Film director Pavel Chukhray, former head of the committee responsible for selecting Russia's Oscar nomination. TASS

Russia has decided not to put forward a film to compete in the Oscars this year, as Moscow's deteriorating ties with the West over Ukraine have hit arts and culture.

"The presidium of the Film Academy of Russia has decided not to nominate a national film for the Oscars award of the American Academy of Motion Picture Arts and Sciences in 2022," the Russian academy said in a statement late Monday.

The head of the committee responsible for selecting a nomination said on Tuesday that he had resigned in the wake of a decision taken "behind his back."

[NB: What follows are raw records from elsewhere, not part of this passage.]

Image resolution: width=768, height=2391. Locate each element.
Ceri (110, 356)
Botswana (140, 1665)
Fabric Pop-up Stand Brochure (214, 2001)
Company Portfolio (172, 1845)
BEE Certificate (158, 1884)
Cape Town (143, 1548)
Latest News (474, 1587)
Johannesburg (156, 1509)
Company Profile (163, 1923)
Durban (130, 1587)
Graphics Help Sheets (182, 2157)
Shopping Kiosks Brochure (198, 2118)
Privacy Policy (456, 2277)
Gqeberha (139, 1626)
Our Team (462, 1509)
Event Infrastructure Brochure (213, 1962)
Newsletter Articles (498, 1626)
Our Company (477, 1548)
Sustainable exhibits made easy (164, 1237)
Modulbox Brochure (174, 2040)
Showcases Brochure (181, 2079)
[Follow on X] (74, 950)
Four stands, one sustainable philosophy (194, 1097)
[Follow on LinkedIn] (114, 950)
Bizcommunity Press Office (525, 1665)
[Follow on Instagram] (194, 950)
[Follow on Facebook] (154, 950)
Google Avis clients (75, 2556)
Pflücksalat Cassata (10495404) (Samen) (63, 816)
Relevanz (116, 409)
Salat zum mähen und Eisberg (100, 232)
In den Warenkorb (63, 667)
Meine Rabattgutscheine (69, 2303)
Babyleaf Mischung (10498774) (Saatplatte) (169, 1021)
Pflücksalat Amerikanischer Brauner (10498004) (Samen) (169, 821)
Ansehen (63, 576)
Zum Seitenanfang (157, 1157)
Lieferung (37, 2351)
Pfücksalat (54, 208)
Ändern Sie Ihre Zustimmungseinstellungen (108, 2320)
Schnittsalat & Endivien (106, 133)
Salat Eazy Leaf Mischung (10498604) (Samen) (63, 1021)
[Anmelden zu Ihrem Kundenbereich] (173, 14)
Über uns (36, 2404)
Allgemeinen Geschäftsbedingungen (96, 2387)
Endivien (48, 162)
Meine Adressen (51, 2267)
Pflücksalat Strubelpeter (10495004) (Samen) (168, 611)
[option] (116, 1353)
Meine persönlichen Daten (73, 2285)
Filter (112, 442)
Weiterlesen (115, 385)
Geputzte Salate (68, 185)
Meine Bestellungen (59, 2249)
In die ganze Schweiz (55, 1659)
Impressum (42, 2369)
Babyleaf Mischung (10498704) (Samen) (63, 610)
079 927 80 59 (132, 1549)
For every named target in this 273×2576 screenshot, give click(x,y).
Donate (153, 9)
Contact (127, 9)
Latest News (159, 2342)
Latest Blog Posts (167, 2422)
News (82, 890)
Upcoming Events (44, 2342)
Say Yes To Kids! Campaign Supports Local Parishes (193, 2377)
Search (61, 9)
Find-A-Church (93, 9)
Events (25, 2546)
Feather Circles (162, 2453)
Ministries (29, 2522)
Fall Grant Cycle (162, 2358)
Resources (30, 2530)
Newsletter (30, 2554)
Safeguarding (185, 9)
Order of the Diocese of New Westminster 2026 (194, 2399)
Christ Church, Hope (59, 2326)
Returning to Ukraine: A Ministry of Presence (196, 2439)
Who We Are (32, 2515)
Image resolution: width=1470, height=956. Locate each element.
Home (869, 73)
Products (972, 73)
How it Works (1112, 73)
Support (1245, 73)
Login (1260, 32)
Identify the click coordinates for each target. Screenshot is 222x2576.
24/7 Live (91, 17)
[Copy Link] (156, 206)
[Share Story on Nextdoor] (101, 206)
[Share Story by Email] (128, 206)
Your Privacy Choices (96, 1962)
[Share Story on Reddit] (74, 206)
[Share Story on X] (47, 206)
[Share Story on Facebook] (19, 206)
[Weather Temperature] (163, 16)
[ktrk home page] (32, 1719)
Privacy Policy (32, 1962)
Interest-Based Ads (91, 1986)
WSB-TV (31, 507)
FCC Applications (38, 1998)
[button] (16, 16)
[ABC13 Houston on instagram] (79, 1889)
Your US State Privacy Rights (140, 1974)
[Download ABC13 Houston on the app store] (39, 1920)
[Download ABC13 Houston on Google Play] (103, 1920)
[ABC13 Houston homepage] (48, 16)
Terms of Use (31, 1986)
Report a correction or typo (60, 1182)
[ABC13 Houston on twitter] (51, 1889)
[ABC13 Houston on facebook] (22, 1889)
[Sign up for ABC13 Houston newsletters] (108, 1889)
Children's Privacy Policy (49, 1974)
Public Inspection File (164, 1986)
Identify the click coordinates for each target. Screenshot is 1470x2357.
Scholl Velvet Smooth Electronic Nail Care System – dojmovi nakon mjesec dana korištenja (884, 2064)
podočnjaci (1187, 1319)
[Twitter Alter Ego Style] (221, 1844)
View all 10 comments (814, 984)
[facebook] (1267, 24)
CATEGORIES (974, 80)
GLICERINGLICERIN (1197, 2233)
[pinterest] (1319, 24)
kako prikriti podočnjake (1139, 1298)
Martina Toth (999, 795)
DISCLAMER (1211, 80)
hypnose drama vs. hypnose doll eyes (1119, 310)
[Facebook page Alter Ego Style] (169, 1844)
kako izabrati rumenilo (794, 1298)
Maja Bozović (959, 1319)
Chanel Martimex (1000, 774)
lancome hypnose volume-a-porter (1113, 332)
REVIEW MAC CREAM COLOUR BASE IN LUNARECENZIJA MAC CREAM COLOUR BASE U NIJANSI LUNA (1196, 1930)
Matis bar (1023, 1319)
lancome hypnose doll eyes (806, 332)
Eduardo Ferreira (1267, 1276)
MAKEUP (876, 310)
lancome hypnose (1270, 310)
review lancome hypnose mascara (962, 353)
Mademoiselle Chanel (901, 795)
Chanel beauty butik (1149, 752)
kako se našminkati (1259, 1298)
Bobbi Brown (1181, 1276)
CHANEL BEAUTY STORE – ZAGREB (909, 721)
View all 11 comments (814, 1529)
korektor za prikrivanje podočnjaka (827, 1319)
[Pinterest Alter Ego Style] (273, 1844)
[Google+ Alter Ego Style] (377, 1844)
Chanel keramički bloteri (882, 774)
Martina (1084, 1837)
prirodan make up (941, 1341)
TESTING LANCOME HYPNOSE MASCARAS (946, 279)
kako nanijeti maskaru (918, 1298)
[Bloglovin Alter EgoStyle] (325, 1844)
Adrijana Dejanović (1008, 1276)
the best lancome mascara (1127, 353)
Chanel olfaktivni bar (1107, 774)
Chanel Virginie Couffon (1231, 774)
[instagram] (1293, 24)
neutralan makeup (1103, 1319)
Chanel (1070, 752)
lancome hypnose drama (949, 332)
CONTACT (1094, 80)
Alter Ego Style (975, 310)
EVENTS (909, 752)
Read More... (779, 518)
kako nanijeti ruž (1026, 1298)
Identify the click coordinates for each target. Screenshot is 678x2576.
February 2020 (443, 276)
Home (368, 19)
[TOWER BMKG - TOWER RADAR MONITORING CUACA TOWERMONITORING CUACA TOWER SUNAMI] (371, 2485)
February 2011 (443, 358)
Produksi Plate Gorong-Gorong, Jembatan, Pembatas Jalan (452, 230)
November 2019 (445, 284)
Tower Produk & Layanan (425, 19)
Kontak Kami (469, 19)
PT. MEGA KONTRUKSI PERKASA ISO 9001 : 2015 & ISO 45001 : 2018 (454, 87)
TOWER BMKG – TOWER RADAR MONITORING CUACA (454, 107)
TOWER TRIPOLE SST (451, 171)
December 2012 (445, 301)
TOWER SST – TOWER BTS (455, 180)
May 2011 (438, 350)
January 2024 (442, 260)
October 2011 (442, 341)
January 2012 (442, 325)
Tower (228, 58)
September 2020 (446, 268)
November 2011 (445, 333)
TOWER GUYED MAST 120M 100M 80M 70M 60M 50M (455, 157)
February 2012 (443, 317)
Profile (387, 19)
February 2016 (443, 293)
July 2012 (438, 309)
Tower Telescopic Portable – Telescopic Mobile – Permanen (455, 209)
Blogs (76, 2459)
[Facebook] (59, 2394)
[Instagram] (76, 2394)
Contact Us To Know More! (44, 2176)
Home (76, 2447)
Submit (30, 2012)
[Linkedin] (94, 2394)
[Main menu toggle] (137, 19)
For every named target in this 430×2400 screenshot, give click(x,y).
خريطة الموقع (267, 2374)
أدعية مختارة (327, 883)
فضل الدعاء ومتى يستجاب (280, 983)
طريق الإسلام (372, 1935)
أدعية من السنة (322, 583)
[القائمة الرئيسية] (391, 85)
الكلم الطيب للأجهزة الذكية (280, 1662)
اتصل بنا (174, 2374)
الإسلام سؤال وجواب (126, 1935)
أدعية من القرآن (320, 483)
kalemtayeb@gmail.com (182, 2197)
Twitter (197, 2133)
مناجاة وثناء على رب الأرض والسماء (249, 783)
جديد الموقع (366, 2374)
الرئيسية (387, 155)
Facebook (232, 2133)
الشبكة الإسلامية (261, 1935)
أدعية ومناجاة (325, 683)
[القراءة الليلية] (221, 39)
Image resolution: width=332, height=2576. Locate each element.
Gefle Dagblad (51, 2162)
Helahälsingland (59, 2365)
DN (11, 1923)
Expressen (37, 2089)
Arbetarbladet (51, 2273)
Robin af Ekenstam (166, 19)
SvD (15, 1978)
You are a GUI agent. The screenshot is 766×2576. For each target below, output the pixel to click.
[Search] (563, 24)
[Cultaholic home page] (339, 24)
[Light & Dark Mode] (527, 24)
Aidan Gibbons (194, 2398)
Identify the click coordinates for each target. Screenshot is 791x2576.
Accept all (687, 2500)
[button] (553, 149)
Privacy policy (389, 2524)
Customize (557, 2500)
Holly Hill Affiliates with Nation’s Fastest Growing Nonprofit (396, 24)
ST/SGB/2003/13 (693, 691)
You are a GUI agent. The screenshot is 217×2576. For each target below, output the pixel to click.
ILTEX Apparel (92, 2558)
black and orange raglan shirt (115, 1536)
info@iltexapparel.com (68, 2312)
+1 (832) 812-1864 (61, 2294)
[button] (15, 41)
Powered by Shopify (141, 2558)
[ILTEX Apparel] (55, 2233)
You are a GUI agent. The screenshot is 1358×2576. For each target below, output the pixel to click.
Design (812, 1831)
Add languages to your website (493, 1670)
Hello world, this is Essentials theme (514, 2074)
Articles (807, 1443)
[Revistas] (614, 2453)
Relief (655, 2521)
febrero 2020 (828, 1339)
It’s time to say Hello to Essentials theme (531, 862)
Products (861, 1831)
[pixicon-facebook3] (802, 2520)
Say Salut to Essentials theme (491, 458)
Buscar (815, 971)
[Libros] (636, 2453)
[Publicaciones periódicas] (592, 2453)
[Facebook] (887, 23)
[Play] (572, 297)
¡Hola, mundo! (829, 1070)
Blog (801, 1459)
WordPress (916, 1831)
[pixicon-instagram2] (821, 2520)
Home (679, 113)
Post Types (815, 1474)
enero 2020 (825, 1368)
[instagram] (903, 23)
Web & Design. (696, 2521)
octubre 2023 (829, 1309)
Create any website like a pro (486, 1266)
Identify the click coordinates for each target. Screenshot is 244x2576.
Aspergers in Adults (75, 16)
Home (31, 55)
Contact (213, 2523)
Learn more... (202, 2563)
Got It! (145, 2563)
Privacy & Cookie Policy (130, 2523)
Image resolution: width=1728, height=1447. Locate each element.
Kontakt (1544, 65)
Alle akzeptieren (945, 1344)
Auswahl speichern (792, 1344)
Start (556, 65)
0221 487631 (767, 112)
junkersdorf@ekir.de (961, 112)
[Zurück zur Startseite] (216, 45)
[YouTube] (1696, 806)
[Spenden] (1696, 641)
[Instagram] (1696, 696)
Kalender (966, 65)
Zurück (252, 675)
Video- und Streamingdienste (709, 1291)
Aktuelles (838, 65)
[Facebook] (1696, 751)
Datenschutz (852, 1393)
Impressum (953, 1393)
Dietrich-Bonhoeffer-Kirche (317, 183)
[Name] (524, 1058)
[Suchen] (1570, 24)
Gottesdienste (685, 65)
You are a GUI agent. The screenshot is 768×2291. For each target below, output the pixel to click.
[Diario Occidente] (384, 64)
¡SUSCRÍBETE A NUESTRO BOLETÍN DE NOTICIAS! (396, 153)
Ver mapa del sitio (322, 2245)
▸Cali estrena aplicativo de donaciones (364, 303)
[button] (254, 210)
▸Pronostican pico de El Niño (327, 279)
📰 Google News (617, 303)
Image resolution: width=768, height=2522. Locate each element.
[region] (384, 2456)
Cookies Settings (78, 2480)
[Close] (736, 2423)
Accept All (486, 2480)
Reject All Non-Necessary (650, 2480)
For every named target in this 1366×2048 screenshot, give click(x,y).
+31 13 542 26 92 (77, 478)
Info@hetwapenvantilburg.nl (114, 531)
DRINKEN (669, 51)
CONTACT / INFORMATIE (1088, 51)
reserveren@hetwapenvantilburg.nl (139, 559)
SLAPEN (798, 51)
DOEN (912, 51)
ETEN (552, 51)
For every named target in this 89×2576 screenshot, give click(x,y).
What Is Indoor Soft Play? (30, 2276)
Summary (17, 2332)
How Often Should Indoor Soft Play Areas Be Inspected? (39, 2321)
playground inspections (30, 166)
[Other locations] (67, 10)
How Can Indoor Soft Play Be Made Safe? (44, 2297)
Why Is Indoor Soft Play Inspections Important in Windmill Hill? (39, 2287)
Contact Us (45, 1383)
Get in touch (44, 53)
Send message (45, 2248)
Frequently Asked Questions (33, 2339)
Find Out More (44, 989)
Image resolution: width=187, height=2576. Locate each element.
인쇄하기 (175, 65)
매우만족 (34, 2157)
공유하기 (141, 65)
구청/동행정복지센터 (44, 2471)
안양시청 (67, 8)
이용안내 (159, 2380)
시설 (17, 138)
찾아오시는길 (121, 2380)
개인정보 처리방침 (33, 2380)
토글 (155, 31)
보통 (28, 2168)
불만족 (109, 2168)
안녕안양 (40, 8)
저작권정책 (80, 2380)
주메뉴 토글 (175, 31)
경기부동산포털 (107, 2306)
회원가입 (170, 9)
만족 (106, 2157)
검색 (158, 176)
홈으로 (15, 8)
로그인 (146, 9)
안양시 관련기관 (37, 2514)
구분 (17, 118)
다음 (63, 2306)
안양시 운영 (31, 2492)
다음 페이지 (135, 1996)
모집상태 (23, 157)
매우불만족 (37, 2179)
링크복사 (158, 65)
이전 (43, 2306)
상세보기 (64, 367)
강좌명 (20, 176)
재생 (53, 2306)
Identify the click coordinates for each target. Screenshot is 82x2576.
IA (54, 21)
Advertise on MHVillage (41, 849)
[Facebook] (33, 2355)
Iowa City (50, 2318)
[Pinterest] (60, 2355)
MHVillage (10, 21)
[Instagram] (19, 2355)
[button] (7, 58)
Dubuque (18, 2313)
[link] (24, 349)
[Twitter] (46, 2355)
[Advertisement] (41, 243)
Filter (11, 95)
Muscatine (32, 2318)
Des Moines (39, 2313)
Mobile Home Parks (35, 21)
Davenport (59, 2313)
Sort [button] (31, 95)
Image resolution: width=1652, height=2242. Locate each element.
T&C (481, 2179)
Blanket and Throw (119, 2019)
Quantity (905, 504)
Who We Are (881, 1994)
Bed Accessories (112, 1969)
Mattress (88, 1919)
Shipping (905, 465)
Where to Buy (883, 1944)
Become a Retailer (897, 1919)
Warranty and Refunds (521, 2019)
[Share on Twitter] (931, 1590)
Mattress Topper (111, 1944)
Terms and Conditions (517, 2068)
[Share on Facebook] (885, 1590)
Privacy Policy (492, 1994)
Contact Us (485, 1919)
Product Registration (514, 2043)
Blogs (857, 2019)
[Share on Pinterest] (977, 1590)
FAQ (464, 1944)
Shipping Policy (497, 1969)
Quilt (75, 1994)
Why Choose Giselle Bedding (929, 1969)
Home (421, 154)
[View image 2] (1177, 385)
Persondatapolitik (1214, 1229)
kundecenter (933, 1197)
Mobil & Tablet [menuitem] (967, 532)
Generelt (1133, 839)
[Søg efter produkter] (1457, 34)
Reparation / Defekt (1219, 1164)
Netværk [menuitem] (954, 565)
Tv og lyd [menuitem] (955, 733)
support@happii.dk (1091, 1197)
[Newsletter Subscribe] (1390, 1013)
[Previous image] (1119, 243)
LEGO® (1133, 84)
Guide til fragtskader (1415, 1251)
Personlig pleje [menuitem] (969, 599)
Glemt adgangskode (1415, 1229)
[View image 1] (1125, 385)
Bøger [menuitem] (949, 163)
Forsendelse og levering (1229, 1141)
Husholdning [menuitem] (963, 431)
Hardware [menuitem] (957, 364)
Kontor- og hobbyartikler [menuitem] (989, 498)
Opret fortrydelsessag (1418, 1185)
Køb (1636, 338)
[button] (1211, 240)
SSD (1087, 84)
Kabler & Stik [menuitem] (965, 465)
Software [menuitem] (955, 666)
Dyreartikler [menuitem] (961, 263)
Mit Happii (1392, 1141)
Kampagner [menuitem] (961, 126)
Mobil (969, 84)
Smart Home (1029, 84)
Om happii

"The leadership of the Academy unilaterally decided not to nominate a Russian film for the Oscar nomination," Pavel Chukhray wrote in a letter announcing he was stepping down from his post. 

Kremlin-friendly film director Nikita Mikhalkov earlier on Monday told the Russian state-run TASS news agency that Russia had nothing to gain by participating this year.

"It seems to me that choosing a film that will represent Russia in a country, which in reality currently denies the existence of Russia, simply does not make sense," he was cited as saying.

The 76-year-old has instead proposed creating an equivalent prize for countries in the Eurasia region, including ex-Soviet republics in Central Asia and the Caucasus.

Mikhalkov himself won the Oscar for best foreign language film in 1995 for his feature film Burnt by the Sun about the horrors of life under Soviet dictator Josef Stalin.